All three providers share the same color pipeline. A fragment shader (src/shaders.ts) samples a single-channel data texture, applies scale_factor and add_offset, masks NaN and nodata, normalizes against per-layer min and max, and looks up a 1D colormap texture built from jsColormaps (matplotlib-compatible: viridis, plasma, inferno, jet, ...). All color mapping happens GPU-side; there is no CPU canvas stage.
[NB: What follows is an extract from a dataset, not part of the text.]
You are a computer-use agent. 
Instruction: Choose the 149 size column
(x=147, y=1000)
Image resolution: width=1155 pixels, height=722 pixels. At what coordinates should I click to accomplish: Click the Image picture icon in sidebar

Where the providers diverge is in geometry:

  • The 2D ZarrLayerProvider plugs into Cesium's TilingScheme (Geographic EPSG:4326 or Web Mercator EPSG:3857), automatically selects a multiscale level for the current zoom, and lets Cesium handle tile lifecycle.
  • The 3D ZarrCubeProvider loads the requested cube into memory as an ndarray and renders user-positioned slices as RectangleGeometry primitives with textured materials. This is a slice-rendering approach to volumetric data, distinct from Browzarr's full raycasting.
  • The vector provider hands U/V slices off to cesium-wind-layer, which runs the particle simulation.

CRS is autodetected (coordinate-range analysis plus metadata inspection); only EPSG:4326 and EPSG:3857 are supported. Curvilinear or rotated-pole grids must be reprojected before storage.

Zarr handling

Reads use zarrita and try v3 first, falling back to v2. Multiscale pyramids in the ndpyramid convention are supported, with automatic level selection in the 2D provider and an explicit multiscaleLevel argument in the 3D provider. CF time decoding (src/decodeCFTime.ts) handles common reference-date encodings, and time and depth dimensions are sliced dynamically via updateSelectors(). Sharding and GeoZarr are not explicitly handled.

Where it fits

Choose zarr-cesium when the host is Cesium and the data is environmental, oceanographic, or atmospheric, especially when the value of the visualization comes from sitting on a 3D globe rather than a 2D web map. The 3D slice rendering and the wind-layer integration are unique among the libraries in this section. The trade-off is that you commit to the Cesium runtime, and the 3D rendering loads full cubes into memory rather than streaming them, so dataset size for the cube provider is bounded by browser memory.